Su comercio directo con Europa posibilitó que por Líbano entraran muchas de las ideas revolucionarias de comienzos del siglo XX y que allí se formara una élite cultural que ha dejado su huella en la cultura colombiana. Desde Isidro Parra, su fundador, Líbano ha sido cuna de ilustres intelectuales, hasta llegar a Eduardo Santa, respetado historiador, Alberto Machado, Germán Arango, y a la generación de escritores y gestores culturales de la que forman parte Germán Santamaría, Gonzalo Sánchez, Carlos Orlando Pardo, Jorge Eliécer Pardo, Manuel Giraldo y Carlos Flaminio Rivera. Y ahora yo me apresuro a sumarme a esa lista, porque generosamente el alcalde Humberto Santamaría me ha declarado hijo del Líbano.

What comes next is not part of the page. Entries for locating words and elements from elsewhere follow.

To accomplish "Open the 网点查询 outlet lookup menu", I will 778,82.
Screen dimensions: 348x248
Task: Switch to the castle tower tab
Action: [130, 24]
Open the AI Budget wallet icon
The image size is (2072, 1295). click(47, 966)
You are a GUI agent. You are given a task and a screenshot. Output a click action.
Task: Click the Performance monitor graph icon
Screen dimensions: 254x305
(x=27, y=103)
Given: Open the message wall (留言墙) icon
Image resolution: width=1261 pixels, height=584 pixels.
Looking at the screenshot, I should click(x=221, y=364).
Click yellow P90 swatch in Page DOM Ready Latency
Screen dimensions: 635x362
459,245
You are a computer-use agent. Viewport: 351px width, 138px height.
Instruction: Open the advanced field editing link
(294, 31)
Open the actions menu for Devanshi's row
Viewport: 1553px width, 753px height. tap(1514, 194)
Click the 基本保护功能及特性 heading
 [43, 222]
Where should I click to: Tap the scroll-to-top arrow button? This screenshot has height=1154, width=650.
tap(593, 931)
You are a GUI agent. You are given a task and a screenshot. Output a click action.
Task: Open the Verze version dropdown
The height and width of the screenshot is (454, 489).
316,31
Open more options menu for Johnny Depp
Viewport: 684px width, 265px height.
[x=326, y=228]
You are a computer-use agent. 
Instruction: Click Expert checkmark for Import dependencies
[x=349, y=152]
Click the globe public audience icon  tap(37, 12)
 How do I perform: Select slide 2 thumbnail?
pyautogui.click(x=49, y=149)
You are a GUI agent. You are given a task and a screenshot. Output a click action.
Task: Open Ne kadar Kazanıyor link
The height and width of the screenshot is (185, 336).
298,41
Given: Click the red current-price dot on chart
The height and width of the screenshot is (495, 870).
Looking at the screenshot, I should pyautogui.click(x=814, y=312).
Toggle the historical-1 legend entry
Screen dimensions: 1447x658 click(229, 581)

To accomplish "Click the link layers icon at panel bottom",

Ha sido hermoso ver a mi padre de 88 años recordar rostros y lugares. Al ex alcalde Malagón le dio un testimonio de los buenos tiempos de antes. Acababa de abrir su farmacia cuando Eusebio Malagón, desconocido para él, después de ver el sitio le dijo: “Esa mercancía que usted tiene no es suficiente, tiene que surtir mejor su negocio”. Mi padre le respondió que era todo lo que tenía en el mundo. Malagón lo trajo al día siguiente hasta Líbano y respaldó el crédito con el que surtiría su farmacia.
Algún día llegaremos a Santa Teresa y a las memorias agazapadas en cada esquina. Mientras tanto, hemos vuelto a una tierra mágica y generosa donde, en medio de las durezas de la historia, grandes y pequeños sólo conservan el recuerdo de perdurables regalos.